Attesté dès l’Antiquité tardive et utilisé au Moyen Âge dans le cadre de la centonisation, le principe est largement repris dans les siècles suivants où l’on parle de parodie, de contrafactum ou de vaudeville, ce dernier se constituant même en genre musical. La pratique est commune dans les répertoires des chants et cantiques populaires, des chansons spirituelles, des noëls, dans les théâtres de foire, les sociétés de caveaux, les goguettes et autres cabarets de chansonniers Elle inspire encore volontiers les élans contestataires comme les spots publicitaires, les banquets et autres cérémonies festives. Les motivations sont diverses : reprise d’un air à une époque où la question des droits d’auteur ne se posait pas, démarche didactique sollicitant la mémoire collective, subversion parodique, exploitation d’une chanson à succès dans une autre langue (l’exercice peut alors relever de la traduction, de la paraphrase poétique), etc.
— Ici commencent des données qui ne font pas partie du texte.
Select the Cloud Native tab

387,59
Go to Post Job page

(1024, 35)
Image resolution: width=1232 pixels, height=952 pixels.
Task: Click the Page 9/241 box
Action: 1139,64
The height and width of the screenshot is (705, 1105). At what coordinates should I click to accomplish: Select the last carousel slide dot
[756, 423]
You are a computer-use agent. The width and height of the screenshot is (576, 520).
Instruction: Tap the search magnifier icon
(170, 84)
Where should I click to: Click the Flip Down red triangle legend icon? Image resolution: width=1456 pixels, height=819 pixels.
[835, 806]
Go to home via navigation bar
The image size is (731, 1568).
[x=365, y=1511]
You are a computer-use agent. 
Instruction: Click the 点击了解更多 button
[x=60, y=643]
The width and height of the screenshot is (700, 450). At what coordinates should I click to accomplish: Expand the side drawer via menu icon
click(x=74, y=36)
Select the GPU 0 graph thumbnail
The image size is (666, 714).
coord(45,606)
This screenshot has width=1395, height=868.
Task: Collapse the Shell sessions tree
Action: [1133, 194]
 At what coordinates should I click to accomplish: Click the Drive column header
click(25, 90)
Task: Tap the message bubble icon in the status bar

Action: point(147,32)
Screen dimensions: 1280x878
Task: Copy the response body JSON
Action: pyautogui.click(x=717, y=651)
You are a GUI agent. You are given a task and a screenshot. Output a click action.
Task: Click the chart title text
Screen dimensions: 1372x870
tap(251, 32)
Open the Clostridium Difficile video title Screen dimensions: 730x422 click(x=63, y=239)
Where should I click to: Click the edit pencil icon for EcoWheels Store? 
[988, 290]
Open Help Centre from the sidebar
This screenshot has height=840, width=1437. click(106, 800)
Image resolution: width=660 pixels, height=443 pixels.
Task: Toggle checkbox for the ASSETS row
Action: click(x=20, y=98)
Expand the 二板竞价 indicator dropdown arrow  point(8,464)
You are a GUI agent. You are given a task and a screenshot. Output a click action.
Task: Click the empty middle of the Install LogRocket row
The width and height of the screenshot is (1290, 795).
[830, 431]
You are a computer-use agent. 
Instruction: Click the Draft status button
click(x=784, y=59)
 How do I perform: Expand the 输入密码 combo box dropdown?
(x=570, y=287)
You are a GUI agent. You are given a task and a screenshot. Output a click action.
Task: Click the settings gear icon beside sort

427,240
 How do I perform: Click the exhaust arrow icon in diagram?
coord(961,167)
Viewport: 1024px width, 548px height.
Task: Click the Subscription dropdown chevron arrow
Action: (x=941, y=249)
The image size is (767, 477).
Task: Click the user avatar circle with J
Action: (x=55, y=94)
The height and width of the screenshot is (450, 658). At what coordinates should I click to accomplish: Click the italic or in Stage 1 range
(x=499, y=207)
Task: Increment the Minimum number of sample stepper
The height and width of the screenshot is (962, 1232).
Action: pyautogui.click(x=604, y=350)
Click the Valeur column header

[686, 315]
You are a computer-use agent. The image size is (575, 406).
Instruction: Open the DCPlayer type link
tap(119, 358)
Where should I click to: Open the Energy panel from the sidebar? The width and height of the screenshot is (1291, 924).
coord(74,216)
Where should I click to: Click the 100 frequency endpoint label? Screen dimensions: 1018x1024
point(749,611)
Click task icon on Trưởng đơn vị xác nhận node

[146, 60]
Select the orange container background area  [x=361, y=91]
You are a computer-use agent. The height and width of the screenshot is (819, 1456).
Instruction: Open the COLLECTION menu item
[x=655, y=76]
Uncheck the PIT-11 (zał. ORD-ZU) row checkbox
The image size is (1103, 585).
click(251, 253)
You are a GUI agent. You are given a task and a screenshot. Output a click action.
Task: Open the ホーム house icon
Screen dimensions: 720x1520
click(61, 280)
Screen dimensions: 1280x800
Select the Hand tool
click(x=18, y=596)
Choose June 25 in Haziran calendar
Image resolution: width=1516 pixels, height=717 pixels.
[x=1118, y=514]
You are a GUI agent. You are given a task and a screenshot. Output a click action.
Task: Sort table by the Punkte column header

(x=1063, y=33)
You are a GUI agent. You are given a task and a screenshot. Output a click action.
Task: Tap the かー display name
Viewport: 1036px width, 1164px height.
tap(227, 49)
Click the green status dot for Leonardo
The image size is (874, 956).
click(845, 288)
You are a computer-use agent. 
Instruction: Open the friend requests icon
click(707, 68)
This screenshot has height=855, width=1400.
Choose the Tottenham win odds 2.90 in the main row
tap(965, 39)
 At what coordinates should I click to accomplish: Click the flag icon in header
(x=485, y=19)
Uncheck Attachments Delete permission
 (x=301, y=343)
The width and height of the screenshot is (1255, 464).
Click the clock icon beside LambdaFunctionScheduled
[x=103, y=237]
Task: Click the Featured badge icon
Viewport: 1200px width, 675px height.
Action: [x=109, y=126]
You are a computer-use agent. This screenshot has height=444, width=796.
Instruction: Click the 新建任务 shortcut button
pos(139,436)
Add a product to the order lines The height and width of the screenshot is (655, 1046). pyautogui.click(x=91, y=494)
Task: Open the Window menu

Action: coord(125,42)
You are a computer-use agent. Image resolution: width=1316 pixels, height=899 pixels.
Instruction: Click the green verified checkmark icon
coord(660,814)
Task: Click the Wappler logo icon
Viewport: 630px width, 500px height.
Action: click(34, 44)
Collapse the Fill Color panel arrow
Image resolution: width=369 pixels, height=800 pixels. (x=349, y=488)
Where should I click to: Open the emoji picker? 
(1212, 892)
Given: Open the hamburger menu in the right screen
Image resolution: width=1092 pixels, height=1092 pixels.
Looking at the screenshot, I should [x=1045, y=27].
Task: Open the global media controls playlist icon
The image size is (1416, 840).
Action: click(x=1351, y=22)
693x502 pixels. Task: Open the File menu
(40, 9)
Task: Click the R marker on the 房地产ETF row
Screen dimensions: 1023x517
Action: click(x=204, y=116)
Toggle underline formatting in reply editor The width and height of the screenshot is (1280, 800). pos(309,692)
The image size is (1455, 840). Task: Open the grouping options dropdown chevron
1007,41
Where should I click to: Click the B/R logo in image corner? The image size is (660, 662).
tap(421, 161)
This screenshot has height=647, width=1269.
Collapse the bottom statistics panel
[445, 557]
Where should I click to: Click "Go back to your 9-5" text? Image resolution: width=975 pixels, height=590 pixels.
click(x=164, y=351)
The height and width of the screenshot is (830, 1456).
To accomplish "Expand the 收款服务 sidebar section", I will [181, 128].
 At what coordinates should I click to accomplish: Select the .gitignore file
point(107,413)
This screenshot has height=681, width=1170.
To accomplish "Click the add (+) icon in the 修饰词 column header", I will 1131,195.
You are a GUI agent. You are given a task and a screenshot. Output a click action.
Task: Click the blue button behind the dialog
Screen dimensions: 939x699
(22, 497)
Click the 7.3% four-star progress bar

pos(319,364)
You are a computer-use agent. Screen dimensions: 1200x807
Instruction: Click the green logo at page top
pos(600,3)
L’objectif de ce colloque est d’apporter de nouveaux éclairages poétiques, historiques, musicologiques et anthropologiques sur ce procédé infiniment fécond, en remettant en question, le cas échéant, la dimension « mineure » des divers genres auxquels cette pratique a donné naissance, et sans perdre de vue la dimension de performance. L’étude et la comparaison des sources existantes (chansonniers édités ou manuscrits, recueils de la Bibliothèque bleue…), la question des supports contemporains (flashmobs vidéos, tweets), les aspects sociaux (acteurs, lieux, interprètes, destinataires) et artistiques (écriture musicale, poétique), les relations avec les musiques de danse, avec les chansons traditionnelles, seront privilégiées. Les mécanismes intertextuels, la place de ce type de productions poético-musicales dans la réflexion théorique littéraire et le sens qui se dégage de l’usage de timbres militants, prosélytes, confessionnels ou éducatifs seront également interrogés, tout comme les réappropriations de timbres « anciens » dans leurs différents contextes, sacré ou profane, public ou privé, de rue ou spectaculaire.

 

Comité scientifique

Marlène Belly, Maîtresse de conférences, ethnomusicologue, domaine francophone – Université de Poitiers

Judith le Blanc, Maîtresse de conférences en littérature et arts – Université de Rouen

Bertrand Porot, Professeur émérite de musicologie – Université de Reims

Claire Sicard, Maîtresse de conférences en Littérature française, XVe-XVIe – Université de Tours, CESR – UMR 7323

Alice Tacaille – Professeure, Institut de Recherche en Musicologie UMR 8223

Jean Vignes – Professeur de littérature française à l’Université de Paris, UFR Lettres Arts Cinéma (LAC)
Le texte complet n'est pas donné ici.